→ Description of the task:
Output exactly the lines from the line that has "Image resolution: width=650" through the last line of the data below, with no pictures.

→ Supplied data:
::::
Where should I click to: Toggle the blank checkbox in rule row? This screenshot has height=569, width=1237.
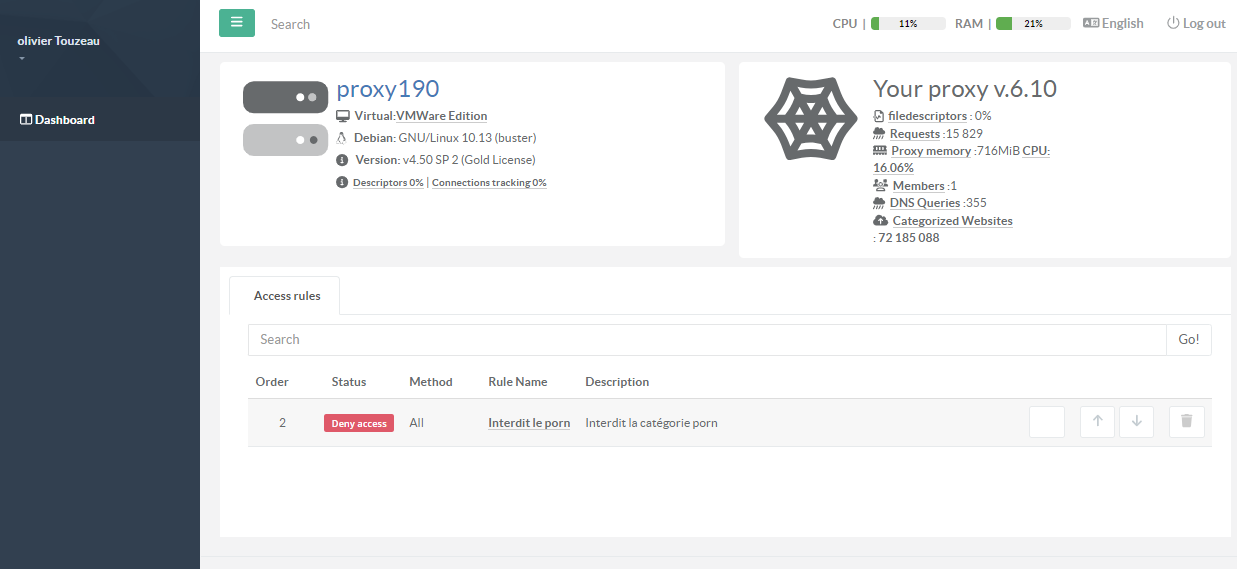(1046, 422)
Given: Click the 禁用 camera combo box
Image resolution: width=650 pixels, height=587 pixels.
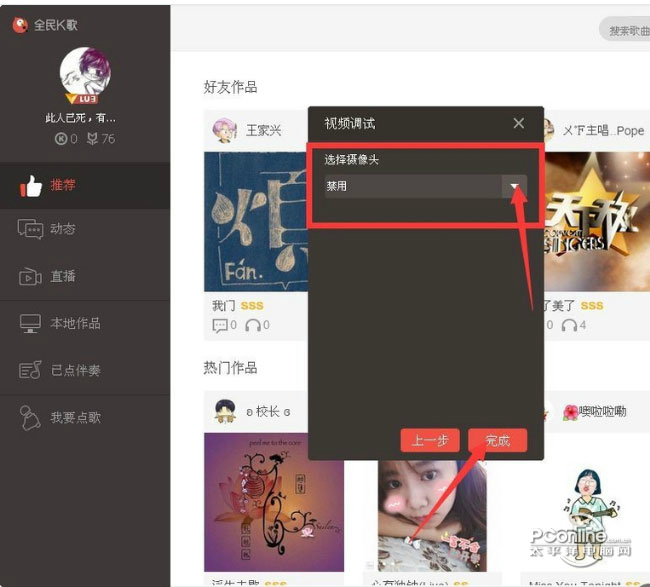Looking at the screenshot, I should click(426, 186).
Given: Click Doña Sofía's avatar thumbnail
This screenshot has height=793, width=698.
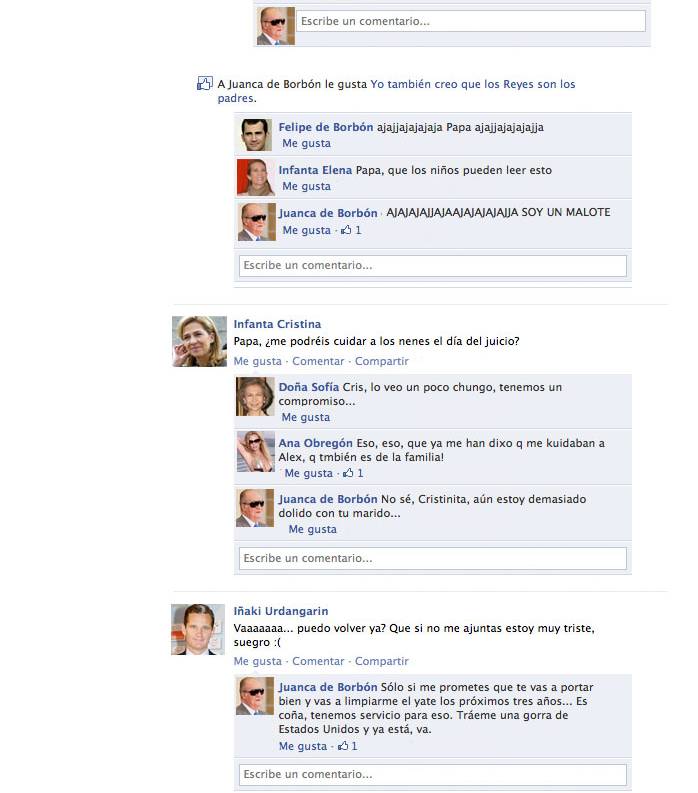Looking at the screenshot, I should [x=255, y=396].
::::
→ Solution to this problem:
Image resolution: width=650 pixels, height=587 pixels.
Looking at the screenshot, I should click(426, 186).
Given: Click Doña Sofía's avatar thumbnail
This screenshot has height=793, width=698.
Looking at the screenshot, I should [x=255, y=396].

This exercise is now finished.